Su nombre nace a partir de la palabra maya Sak que significa “plata” y Cu la cual es la sigla del elemento “cobre”, ambos elementos usados en los recubrimientos de este cubre bocas. Así que te invitamos a leer más sobre este proyecto.

Todo antes de la pandemia
Desde hace varios años la doctora Rodil ha trabajado la investigación de recubrimientos con propiedades anti bacteriales. A inicios del 2019 una empresa se acercó a solicitar una colaboración para desarrollar un recubrimiento para cubrebocas que tuviera propiedades antivirales y antifúngicas (contra hongos).

Sin embargo, por cuestiones técnicas el proyecto no logró concluirse en aquel año, pero la investigación estaba ahí, latente, para generar una propuesta y crear el cubre bocas con un recubrimiento con una mezcla de plata y cobre.

Para inicios del 2020, con la ayuda de un estudiante, quien realizaba su tesis de licenciatura, se comenzó a desarrollar este proyecto. Según explica la doctora Sandra, él se dedicó a realizar los depósitos de plata y cobre sobre el material.

Durante la pandemia la Universidad suspendió actividades como medida de prevención y las facultades se quedaron sin asistencia estudiantil. “Ya viendo el problema de la pandemia, y el asunto de que a transmisión principalmente se basa en aerosoles, ahora con más razón hay que seguir desarrollando este proyecto”, comentó la doctora.

Colaboración entre instituciones
Uno de los pasos más complejos a los cuales se enfrentó el equipo desarrollador del cubrebocas, fueron las pruebas para analizar si la mezcla de plata y cobre depositada en polipropileno conseguía la necesaria protección viral.

En el Hospital Juárez de México se realizó el análisis de la nanocapa y la revisión de la inactividad al SARS-CoV-2. Todo esto fue complejo, ya que durante el pico de contagios de la pandemia los equipos se usaban en pacientes enfermos.

“La parte difícil no solo fue estar trabajando durante la pandemia, sino la colaboración técnica a la par con otros investigadores y con otros doctores para poder realizar esto”, menciona la doctora Rodil.

Además del Instituto de Investigaciones en materiales, también participaron otras instituciones como el Instituto Nacional de Rehabilitación, el Instituto de Investigaciones Biomédicas y la Facultad de Odontología.

Aunque por el momento no han realizado colaboraciones con instituciones extranjeras, si hay personas fueras de México interesados en el desarrollo de SakCu.

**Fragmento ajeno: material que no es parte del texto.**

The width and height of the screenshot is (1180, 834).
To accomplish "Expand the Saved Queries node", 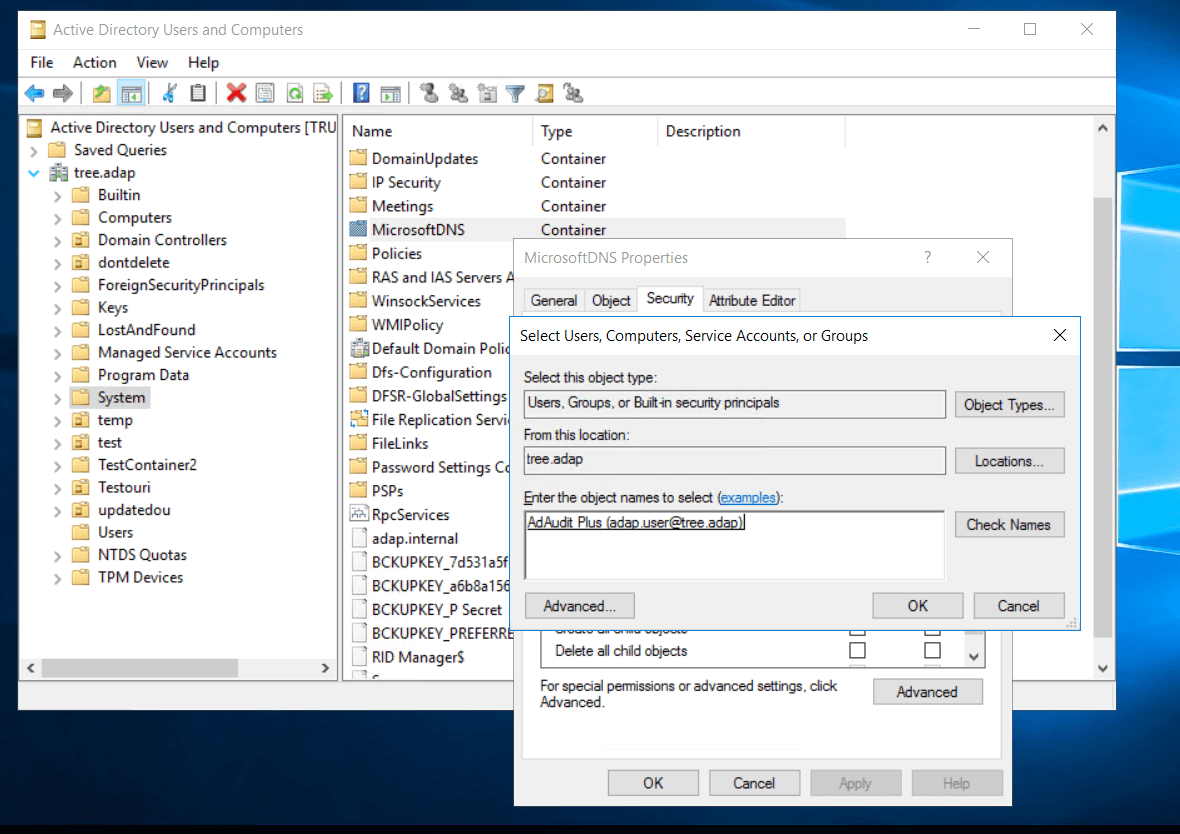I will coord(34,151).
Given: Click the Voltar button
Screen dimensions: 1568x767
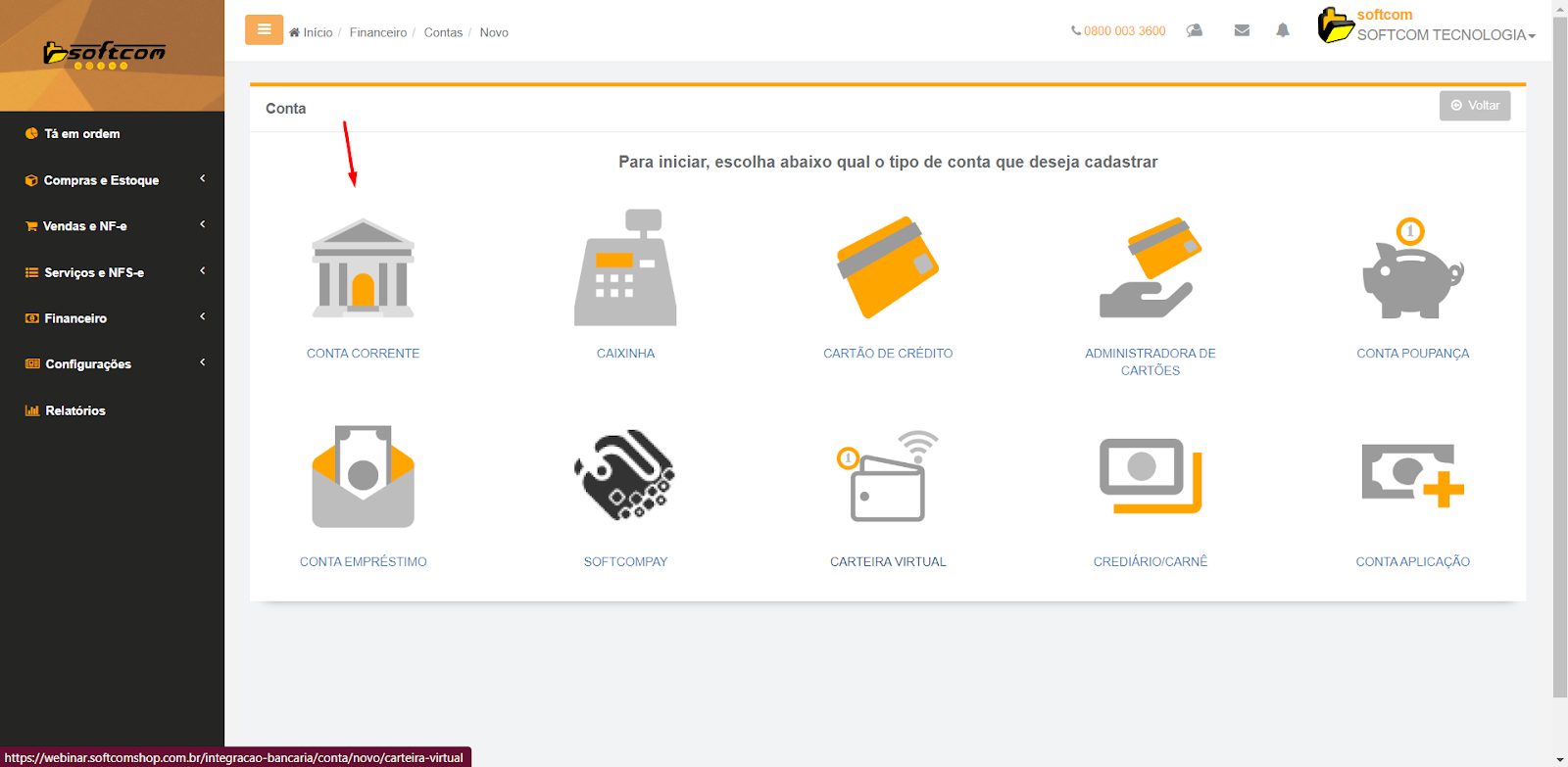Looking at the screenshot, I should pos(1474,106).
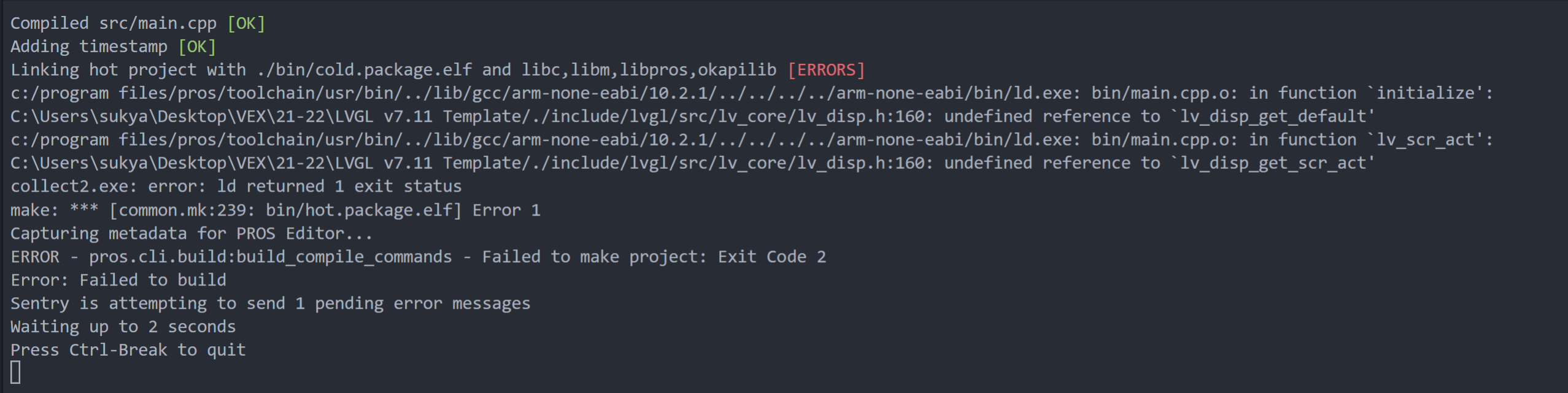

El sector salud en la mira
Para este nuevo cubrebocas, según la doctora Sandra Rodil, se tiene pensado desarrollar tres capas. Además la nanocapa de plata y cobre sería depositada en poliéster, y “tendría la capacidad de dar una buena calidad de filtrado y se podría lavar dos o tres veces”.

En este tipo de cubre bocas el costo de elaboración sería menor cumpliendo con las normas establecidas, con lo cual se podría comercializar de manera accesible para el sector salud.

Aunque en el comienzo de este proyecto nadie imaginaba lo que vendría después con la pandemia, los investigadores veían esto como una solución para quienes trabajan en los hospitales. “A nivel de hospitales sabemos que el ambiente puede estar muy cargado de bacterias”, menciona la doctora Sandra.

Al principio de la contingencia existía controversia sobre el uso del cubrebocas y la duda de si ayudaba a evitar contagios. Sin embargo, con el paso de los días descubrimos que era una forma de cuidado óptima: “Nos damos cuenta que es una buena herramienta de protección. Entonces, esta solución que estamos proponiendo es el primer paso y debemos enfocarla hacia el futuro”.

El cubrebocas estará próximamente disponible en la Tienda UNAM.